- _Problem_
Render every line of the data below as a Markdown table with the columns "No." and "Text," numbering each line and skipping any blank ones. Omit the pictures from your table.

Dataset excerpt
=-=-=

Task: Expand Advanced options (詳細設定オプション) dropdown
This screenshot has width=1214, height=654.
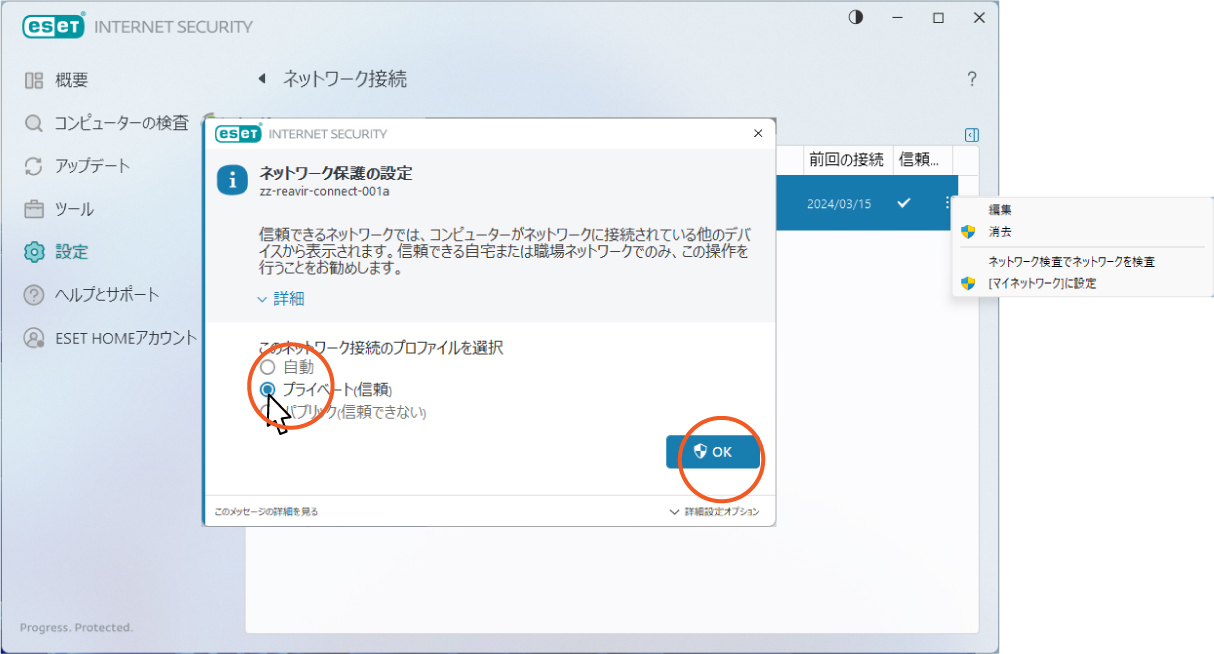Action: click(714, 512)
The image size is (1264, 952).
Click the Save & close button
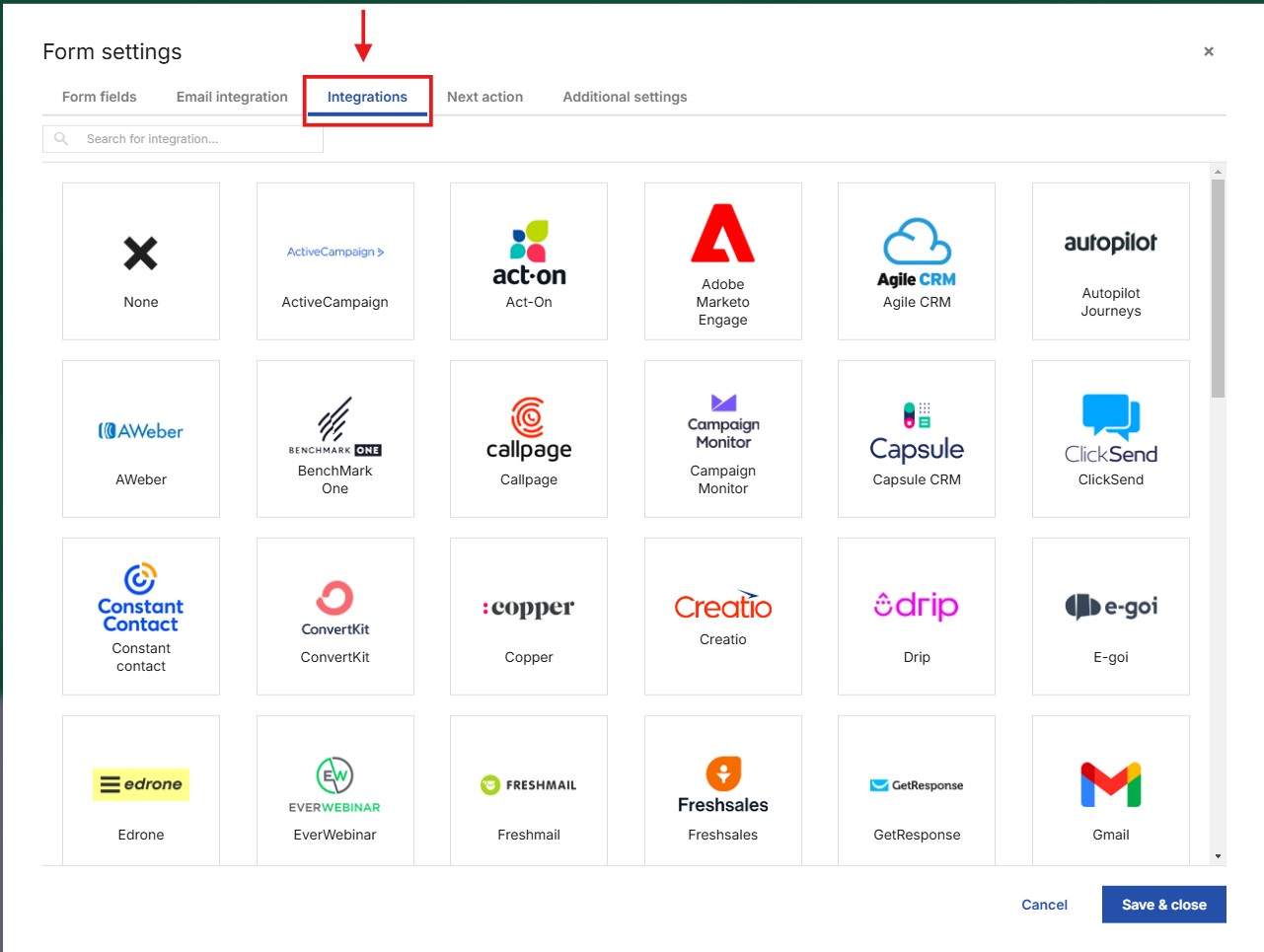click(x=1163, y=905)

=-=-=

- _Problem solution_
| No. | Text |
|---|---|
| 1 | Task: Expand Advanced options (詳細設定オプション) dropdown |
| 2 | This screenshot has width=1214, height=654. |
| 3 | Action: click(714, 512) |
| 4 | The image size is (1264, 952). |
| 5 | Click the Save & close button |
| 6 | click(x=1163, y=905) |